Um título sugestivo, o que define o crime é o fato dele ser americano, ou seja, um crime tipicamente americano. Será? Como boa anti-americana, tendo a concordar com esse tipo de afirmativa. No entanto, não vou acreditando assim sem saber do que se trata. Afinal, fenômenos do Mal estão por toda parte, Hitler e Mussolini não nasceram nos Estados Unidos da América.
O que levaria um ser humano a agir como Gertrude Baniszweski (Catherine Keener)?
Essa é a atormentante pergunta que o diretor se faz e nos faz fazer também, não só Gertrude Baniszweski, mas também todas aquelas crianças, não apenas seus filhos, mas também as crianças de toda a vizinhança daquele bairro. Por que torturam Sylvia Likens (Ellen Page)?
Quando perguntadas a respeito do motivo pelo qual torturavam Sylvia, a resposta era simplesmente: Não sei!
Como não sabiam? O diretor Tommy O’Haver faz questão de ressaltar bem o fato de que se trata de uma comunidade altamente religiosa, todos vão à igreja, as crianças são todas freqüentadoras da igreja do bairro e o Reverendo Bill Collier (Michael O'Keefe) participa ativamente da vida de todas essas crianças. Pior que isso, todas as pessoas do bairro sabiam o que estava acontecendo na casa de Gertrude Baniszweski. E, quando perguntados pelo motivo de não abrirem a boca sobre tamanha atrocidade, disseram apenas que não podiam “se meter” e que cada pessoa sabe daquilo que acontece dentro de sua casa.
Primeiro tratemos de Gertrude Baniszweski, ela tem sua personalidade completamente afetada pela presença da jovem Sylvia Likens, uma moça inteligente, dedicada e até bem madura para sua juventude. Enfim, tudo que Gerlie queria que sua filha Paula (Ari Graynor) fosse.
Paula é uma jovem sem nenhum fundamento moral, sua mãe tem sete filhos, sendo que o último é filho de um jovem apenas seis anos mais velho que ela mesma, o que torna a mãe uma amiga sua e não mãe. Paula se mostra com uma personalidade muito parecida com a da própria mãe, alguém promíscuo, que não vê muito bem as fronteiras entre certo e errado quando o assunto é homens.

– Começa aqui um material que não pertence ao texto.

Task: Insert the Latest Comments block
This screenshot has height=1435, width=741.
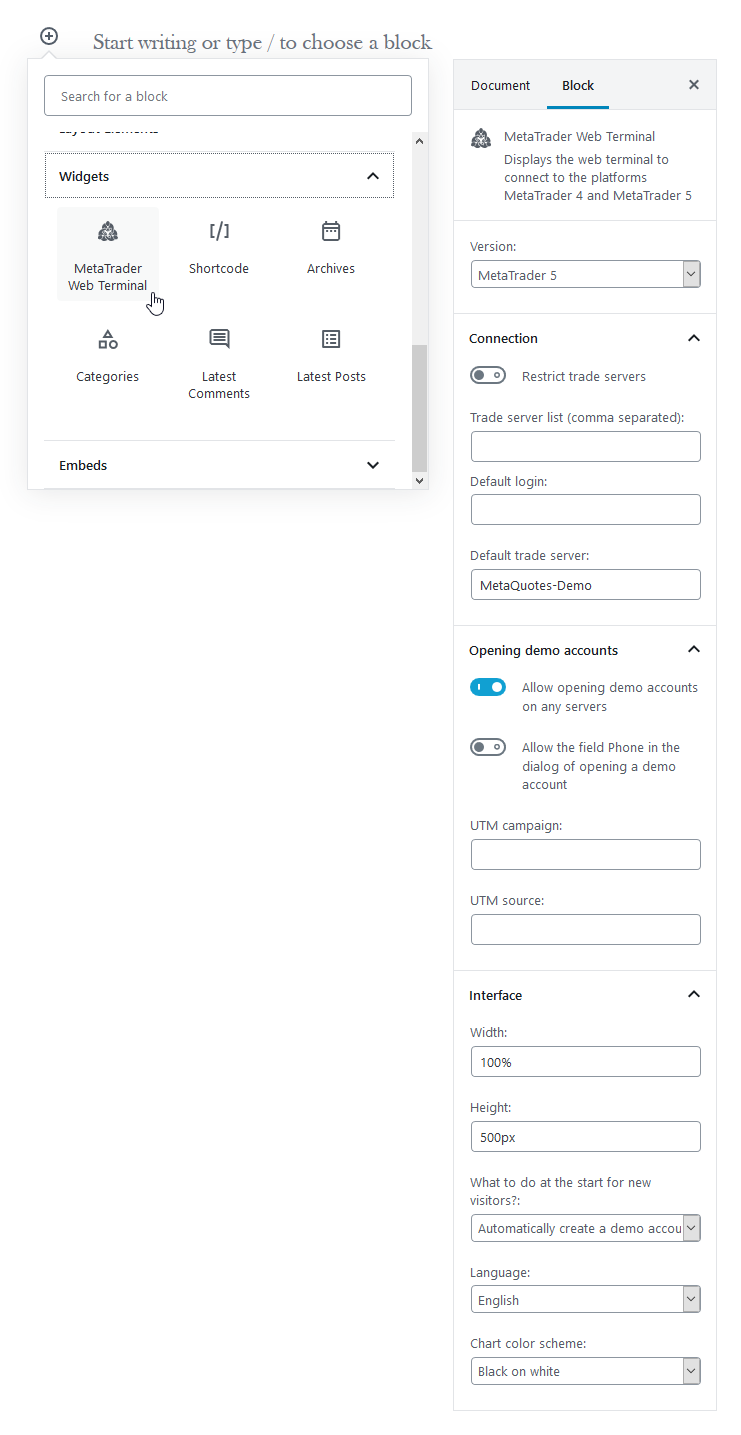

Gerlie então começa a descontar em Sylvia toda a sua frustração com a filha Paula. Na cabeça de Gerlie, Paula é alguém perfeito, jamais faria as coisas de que a acusam. Sylvia é que a má influência, ela é quem teria levado a semente da maldade para a casa dos Baniszweski. Então, cabe à Gerlie punir Sylvia por isso.
Veja bem que não se trata da representação do Mal, não se trata de um julgamento. Gerlie é ou não má? Acho que se trata muito mais de uma mente atormentada e o diretor deixa isso bem claro, ele não está dizendo que Gertrude é a representação do Mal, ela é alguém com graves problemas, apenas humana, por mais estranho que isso possa parecer.
Passemos para a outra parte da história. Por que as crianças não ajudam Sylvia e ainda por cima sentem prazer em machucá-la ainda mais?
Eu vejo uma série de valores distorcidos, não quero parecer uma tradicionalista dizendo isso, mas, só vejo esta explicação.
Lembrei-me dos julgamentos dos “culpados” pelos crimes ocorridos durante o período nazista. De quem é a culpa pelo nazismo ter existido? Do Hitler?
Certamente a resposta envolve uma série de fatores que não envolvem a idéia de uma única pessoa, Hitler tinha um plano, um plano bem definido, que foi crescendo e se tornando possível devido a muitos motivos. O Mal, aquilo que reconhecemos como sendo o contrário total do Bem, por principalmente violar a condição humana, que é para nós seres humanos inviolável, ou deveria ser, só é possível porque encontra condições ideais para se desenvolver e propagar.
Hannah Arendt, ao criar o magnífico termo “banalidade do mal”, tinha em mente isso, o mal se tornou algo banal, há condições para ele se desenvolver em quase qualquer lugar.
O Mal está dentro de cada um de nós certamente, diria Freud, mas não o cometemos porque somos seres civilizados, aprendemos a viver em sociedade e criamos valores éticos e morais que respeitam, sobretudo, a existência do outro. Viver em sociedade é levar em consideração que sua liberdade acaba onde começa o direito do outro.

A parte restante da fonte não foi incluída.